### Excerpt provided

ZAMBIA: WHERE PRESIDENTS DON’T RETIRE — THEY DIE

ZAMBIA: WHERE PRESIDENTS DON’T RETIRE — THEY DIE
By Godfrey Chitalu

A day after President Hakainde Hichilema celebrated his birthday, former President Edgar Lungu died in a South African hospital. It added another sombre line to our growing political obituary. With his passing, Zambia becomes a democracy with no living former president – a republic without elders. A country where the presidency doesn’t lead to retirement but to the grave.



From Kaunda to Lungu, six men have held the highest office before Hichilema. All are gone. Three died on Zambian soil. The other three—Mwanawasa in Paris, Sata in London, and now Lungu in Pretoria passed away in foreign hospitals. The symbolism is impossible to ignore: even our own leaders do not trust the health system they presided over or are forced to flee their institutions. And perhaps, just perhaps, God allows it to make a point we keep refusing to confront.


In Zambia, leadership seems less like national service and more like a fatal assignment. Not because the office is cursed – but because we’ve cursed the environment that surrounds it. Public insults have replaced public honour. No president, past or present, has been spared national ridicule. Remember cabbage and the DEC insults? Add to that a crumbling health system, deep-seated tribalism, and the isolating nature of Zambian politics – and State House begins to resemble a sacrificial altar more than a seat of leadership.



Why must our presidents flee to foreign hospitals to draw their final breath? Why Pretoria, why London, why Paris? Why do we import caskets to bury men who once ruled a country rich in timber, talent, and dignity? The brutal truth: our health system is too broken even for the elite. And our leaders have died as victims of the very neglect they once supervised.

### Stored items

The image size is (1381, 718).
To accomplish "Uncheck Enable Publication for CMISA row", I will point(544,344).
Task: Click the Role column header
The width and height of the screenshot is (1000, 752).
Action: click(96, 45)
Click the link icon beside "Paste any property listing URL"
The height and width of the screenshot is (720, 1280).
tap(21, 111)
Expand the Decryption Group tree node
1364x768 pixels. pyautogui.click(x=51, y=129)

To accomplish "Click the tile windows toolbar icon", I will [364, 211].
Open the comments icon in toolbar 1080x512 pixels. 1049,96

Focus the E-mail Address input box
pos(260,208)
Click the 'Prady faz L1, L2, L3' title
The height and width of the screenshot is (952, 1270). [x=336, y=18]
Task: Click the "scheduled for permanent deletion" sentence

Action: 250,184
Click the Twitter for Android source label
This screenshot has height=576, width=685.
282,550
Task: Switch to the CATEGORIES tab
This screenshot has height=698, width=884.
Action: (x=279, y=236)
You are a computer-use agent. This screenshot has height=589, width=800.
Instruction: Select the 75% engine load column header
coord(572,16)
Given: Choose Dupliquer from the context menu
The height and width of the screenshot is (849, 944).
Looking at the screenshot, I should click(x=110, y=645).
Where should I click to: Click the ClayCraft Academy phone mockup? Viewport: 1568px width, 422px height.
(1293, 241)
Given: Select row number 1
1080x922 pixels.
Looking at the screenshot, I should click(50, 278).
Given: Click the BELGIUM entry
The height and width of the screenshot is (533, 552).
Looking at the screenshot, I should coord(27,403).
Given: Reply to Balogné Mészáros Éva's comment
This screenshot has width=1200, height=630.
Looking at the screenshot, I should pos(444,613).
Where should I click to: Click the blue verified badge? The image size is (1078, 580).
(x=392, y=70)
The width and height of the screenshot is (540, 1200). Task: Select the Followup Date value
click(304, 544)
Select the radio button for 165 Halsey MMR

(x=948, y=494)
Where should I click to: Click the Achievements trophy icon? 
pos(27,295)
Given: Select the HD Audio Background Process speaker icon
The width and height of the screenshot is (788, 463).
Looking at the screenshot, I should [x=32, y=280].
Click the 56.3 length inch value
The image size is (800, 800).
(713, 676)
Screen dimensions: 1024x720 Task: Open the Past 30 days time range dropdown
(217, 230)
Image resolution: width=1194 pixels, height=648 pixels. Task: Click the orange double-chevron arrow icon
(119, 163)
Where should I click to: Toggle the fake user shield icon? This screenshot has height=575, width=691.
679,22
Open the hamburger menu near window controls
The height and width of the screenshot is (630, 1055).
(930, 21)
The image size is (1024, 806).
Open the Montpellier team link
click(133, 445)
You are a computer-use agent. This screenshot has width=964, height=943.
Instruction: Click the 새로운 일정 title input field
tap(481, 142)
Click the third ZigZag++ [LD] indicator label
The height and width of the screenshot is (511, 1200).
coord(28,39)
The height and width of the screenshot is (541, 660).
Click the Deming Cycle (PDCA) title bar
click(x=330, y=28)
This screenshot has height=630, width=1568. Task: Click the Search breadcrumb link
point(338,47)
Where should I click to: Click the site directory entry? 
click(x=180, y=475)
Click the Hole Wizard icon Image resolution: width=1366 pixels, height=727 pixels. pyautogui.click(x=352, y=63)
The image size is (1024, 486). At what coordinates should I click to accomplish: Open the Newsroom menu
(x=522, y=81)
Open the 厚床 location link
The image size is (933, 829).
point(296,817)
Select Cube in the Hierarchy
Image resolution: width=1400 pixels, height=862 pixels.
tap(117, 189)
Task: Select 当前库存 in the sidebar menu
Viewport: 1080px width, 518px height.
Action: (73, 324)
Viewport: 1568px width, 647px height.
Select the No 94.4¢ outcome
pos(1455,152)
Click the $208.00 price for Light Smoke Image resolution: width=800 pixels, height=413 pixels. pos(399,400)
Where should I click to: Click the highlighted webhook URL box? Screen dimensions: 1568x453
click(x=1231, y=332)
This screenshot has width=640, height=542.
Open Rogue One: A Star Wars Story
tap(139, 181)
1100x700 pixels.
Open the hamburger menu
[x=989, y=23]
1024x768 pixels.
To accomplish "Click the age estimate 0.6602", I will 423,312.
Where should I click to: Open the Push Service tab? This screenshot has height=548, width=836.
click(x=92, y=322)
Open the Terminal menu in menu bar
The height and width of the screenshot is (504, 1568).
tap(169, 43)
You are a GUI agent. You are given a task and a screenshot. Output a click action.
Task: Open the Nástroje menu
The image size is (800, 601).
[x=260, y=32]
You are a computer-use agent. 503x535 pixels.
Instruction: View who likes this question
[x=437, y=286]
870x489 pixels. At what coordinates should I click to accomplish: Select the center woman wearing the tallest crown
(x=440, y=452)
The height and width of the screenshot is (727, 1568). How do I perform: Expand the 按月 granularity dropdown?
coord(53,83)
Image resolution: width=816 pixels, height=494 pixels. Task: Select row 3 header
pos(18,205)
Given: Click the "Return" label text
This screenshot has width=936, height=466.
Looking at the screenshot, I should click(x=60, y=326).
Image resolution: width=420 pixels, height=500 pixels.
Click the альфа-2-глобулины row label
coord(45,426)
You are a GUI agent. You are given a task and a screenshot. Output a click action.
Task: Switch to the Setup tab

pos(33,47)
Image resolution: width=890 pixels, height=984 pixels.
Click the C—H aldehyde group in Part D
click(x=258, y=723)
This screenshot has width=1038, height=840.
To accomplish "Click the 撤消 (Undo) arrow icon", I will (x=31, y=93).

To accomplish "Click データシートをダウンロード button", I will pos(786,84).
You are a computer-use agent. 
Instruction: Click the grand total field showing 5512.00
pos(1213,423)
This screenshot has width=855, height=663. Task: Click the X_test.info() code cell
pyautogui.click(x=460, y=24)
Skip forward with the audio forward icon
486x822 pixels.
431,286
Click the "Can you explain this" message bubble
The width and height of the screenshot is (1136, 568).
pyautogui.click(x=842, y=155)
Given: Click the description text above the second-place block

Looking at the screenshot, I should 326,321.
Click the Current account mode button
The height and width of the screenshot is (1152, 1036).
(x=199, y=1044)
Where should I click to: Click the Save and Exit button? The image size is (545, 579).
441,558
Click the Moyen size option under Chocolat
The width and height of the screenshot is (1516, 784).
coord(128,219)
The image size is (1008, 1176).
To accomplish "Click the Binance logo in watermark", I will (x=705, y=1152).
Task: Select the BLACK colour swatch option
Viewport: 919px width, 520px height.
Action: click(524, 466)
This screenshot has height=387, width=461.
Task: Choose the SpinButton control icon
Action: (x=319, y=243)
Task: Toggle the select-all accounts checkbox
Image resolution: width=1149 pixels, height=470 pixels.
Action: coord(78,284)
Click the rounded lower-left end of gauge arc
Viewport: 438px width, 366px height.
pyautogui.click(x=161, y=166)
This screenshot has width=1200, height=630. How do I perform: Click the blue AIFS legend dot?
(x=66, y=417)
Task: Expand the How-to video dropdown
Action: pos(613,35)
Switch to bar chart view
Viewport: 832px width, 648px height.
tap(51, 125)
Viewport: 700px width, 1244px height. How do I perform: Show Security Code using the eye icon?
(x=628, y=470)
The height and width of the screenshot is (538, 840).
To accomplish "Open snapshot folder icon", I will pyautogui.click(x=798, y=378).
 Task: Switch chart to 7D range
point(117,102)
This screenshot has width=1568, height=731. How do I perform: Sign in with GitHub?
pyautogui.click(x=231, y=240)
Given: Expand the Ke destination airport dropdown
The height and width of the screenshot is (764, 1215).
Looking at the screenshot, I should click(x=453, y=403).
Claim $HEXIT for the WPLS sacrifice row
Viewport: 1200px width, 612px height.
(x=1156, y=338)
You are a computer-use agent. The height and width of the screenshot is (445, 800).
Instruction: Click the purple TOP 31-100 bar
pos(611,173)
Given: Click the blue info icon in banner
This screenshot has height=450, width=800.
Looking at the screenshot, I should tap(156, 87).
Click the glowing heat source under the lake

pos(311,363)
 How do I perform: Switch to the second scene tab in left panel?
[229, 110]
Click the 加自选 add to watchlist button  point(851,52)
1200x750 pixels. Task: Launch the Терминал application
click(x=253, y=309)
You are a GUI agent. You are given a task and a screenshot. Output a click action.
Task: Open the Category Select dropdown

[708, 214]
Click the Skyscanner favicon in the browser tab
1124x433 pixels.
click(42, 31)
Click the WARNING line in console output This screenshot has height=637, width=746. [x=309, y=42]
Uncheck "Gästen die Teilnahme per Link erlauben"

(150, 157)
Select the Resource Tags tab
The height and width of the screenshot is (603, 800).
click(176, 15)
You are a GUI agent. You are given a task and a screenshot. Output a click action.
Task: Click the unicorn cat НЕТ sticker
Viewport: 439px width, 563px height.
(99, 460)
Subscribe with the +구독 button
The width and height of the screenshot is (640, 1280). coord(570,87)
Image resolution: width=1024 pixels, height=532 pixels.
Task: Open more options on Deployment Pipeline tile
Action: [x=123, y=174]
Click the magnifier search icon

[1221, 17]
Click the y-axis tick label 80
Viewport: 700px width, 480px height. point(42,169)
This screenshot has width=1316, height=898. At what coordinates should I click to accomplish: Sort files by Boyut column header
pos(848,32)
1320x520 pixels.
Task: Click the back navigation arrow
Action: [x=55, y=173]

### Activity
Carry on the opinion piece about Zambia's former presidents, picking up after its final sentence.

### Answer to the problem
Biblically, leaders were elders – living libraries of wisdom. Moses mentored Joshua. Samuel advised both Saul and David. Wisdom was not buried – it was passed on. *Proverbs* 16:31 tells us, “Grey hair is a crown of splendour.” But in Zambia, we bury our grey hair before it fully silvers.


Let’s not avoid the obvious: tribal politics. Our presidents often ascend to power along tribal fault lines, not national merit. Even in mourning, we whisper about tribe – as if the coffin is not a great equaliser. And let’s be honest – there’s no culture of mentorship between past and present leaders. It’s a system of suspicion. Dog-eat-dog politics. When one leaves office, they either vanish or are vilified.



Zambia must rethink what leadership means. We must build hospitals that treat everyone with dignity – including presidents. We must create room for former leaders to guide and advise, not disappear in shame or silence. We must dismantle tribal loyalty and rebuild our commitment to national unity – not just in vain slogans like One Zambia, One Nation, but in substance, service, and shared humanity.



Until then, we remain a strange democracy – where every president is a prophet, we only honour after death using crocodile tears.